■ **Directions**: Pick out every line of the data below that contains the string "label", matching case exactly.

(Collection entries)
□ □ □
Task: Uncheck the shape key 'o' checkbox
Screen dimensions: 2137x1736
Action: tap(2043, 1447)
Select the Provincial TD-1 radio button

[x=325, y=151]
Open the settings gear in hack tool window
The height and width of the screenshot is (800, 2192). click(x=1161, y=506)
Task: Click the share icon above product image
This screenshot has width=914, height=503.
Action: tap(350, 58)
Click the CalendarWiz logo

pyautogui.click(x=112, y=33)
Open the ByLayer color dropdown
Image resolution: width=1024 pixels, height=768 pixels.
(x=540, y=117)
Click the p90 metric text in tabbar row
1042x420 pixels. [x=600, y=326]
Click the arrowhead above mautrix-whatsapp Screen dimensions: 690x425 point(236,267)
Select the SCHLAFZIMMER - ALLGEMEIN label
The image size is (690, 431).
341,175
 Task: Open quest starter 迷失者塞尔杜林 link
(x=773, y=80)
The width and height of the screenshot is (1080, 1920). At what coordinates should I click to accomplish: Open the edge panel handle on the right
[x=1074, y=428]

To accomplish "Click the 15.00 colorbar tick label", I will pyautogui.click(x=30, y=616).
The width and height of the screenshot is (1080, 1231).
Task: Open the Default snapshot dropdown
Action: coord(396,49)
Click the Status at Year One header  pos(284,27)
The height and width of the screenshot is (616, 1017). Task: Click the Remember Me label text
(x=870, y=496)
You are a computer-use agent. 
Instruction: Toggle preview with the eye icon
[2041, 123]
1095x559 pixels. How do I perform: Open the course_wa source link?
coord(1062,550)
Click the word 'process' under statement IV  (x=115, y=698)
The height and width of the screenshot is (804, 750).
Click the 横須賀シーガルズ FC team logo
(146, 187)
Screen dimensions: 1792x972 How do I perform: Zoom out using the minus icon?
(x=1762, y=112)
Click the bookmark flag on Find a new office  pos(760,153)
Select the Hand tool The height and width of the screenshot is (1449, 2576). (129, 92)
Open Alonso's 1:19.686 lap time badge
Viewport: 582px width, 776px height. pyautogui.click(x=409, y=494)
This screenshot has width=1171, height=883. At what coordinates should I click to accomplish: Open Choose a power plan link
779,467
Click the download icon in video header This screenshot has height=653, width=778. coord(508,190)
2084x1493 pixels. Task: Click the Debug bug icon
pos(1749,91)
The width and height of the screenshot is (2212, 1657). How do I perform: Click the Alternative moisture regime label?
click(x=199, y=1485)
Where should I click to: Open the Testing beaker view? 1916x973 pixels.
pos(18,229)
□ □ □
■ **Exercise output**:
Select the SCHLAFZIMMER - ALLGEMEIN label
To accomplish "Click the 15.00 colorbar tick label", I will pyautogui.click(x=30, y=616).
The height and width of the screenshot is (616, 1017). Task: Click the Remember Me label text
The width and height of the screenshot is (2212, 1657). How do I perform: Click the Alternative moisture regime label?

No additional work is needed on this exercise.